Lars holds the McCulloch Chair in Economics at Dalhousie University.

The nomination reflects both the quality and value of Lars’ scholarship, but also his consistent personal commitment over the years in contributing to more intellectual diversity and collegial debate within the economics profession. He has also always maintained a high degree of policy engagement in his work as an economist, participating actively in policy debates and implementation at both the federal and provincial levels. Finally, he served several terms as Chairperson of the Economics Department at the Dalhousie University, and played a leading role in building its reputation as a critical-thinking, heterodox-friendly, high-quality place for both undergraduate and graduate education.

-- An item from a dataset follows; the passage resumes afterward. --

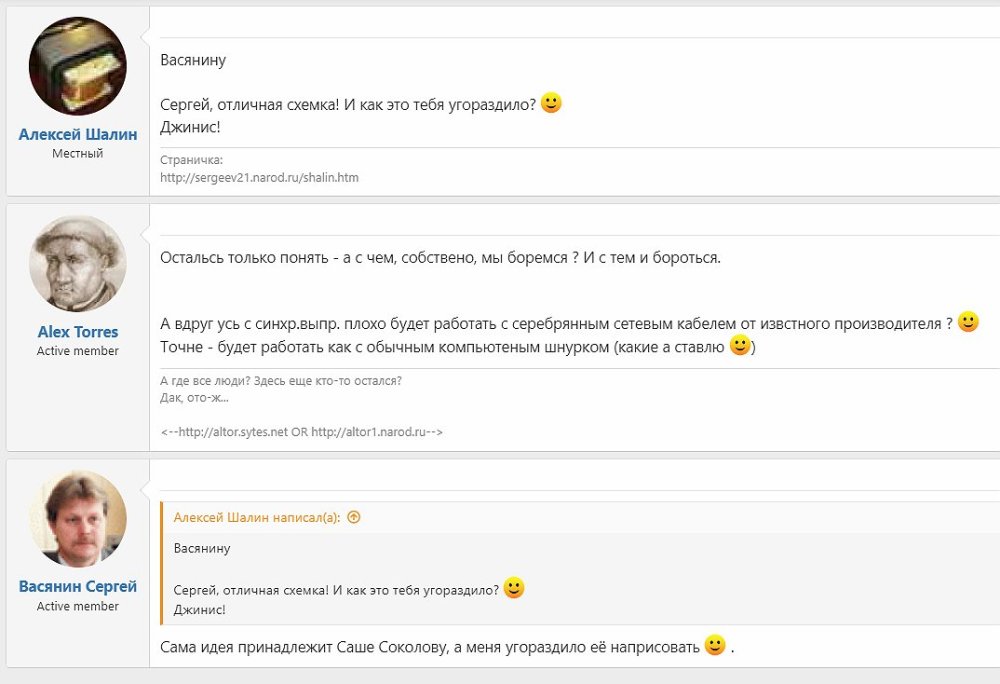Click the smiley inside the quoted block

The main foci of Lars’ academic work include:
· Income distribution: its determination, and broader economic and social effects; and more recently analyzing the determinants of social attitudes toward inequality.
· Measurement of wealth, consumption, and social well-being, including the development of innovative new quantitative indices of well-being.
· Macroeconomic and monetary policy, including considerable research work exposing and critiquing the flawed theoretical and practical dimensions of Canada’s failed experiment with ultra-hard-money macro policies in the late 1980s and early 1990s.
· Labour economics and the functioning of labour markets, including new microeconomic models which help to explain labour market segmentation, exclusion, and inequality.

Lars has made a substantial personal contribution to community service within his profession, including serving as chair of his department since 2006, and as supervisor and mentor for many graduate students (including supervising a dozen PhD graduates, and scores of MA graduates, including assisting them with job placement).

Lars was the President of the Canadian Economics Association in 1999-2000, and gave a now-famous lecture on the causes and consequences of inequality at the 2000 CEA meeting in Vancouver was that a rich and critical synopsis of both the state of current thinking, and the need to challenge economics to develop a more fulsome and honest understanding of the issue.

Lars has worked in a voluntary capacity to assist with the development of important research networks and institutes aimed at fostering a more critical and diverse approach to economic and policy issues, including:
· International Association for Research in Income and Wealth
· Centre for the Study of Living Standards
· Canadian Centre for Policy Alternatives: Nova Scotia Branch

Lars is a Research Fellow for the CCPA nationally, as well.

Earlier in his career Lars worked for several years in Tanzania, advising non-profit economic development initiatives there.

One of Lars’ most important and valuable traits is his willingness to engage in honest, collegial debate with economists of all stripes. He has viewed it as of the utmost importance that progressive economists do not become estranged or ghettoized from the rest of the profession (often we do this to ourselves). Early in the formation of the PEF, which he gas supported continually, he urged us to make sure that our CEA panels and other events be inclusive and open to debate from all comers. This non-sectarian commitment to a fair contest of ideas, has served both Lars, and the community of progressive economists which he has done so much personally to foster, very well indeed.

Here is a link to Lars’ complete CV:
http://myweb.dal.ca/osberg/cv.htm

Respectfully submitted by Jim Stanford
Economist, Unifor

2 comments

  • Very much deserved. On top of his immense intellectual contributions, it should be added that while Prof. Osberg offered some of the hardest classes I have taken, they were certainly among the most rewarding as well. Always appreciated his two-screen lecture approach, too (as I am a slow note-taker).

  • Jeff Dayton-Johnson

    Excellent news, warmly deserved honor. My only surprise is that Lars hasn’t won this award every year. A great scholar, teacher and colleague, Lars is the little sandy irritant in mainstream economic discourse that regularly produces genuine pearls.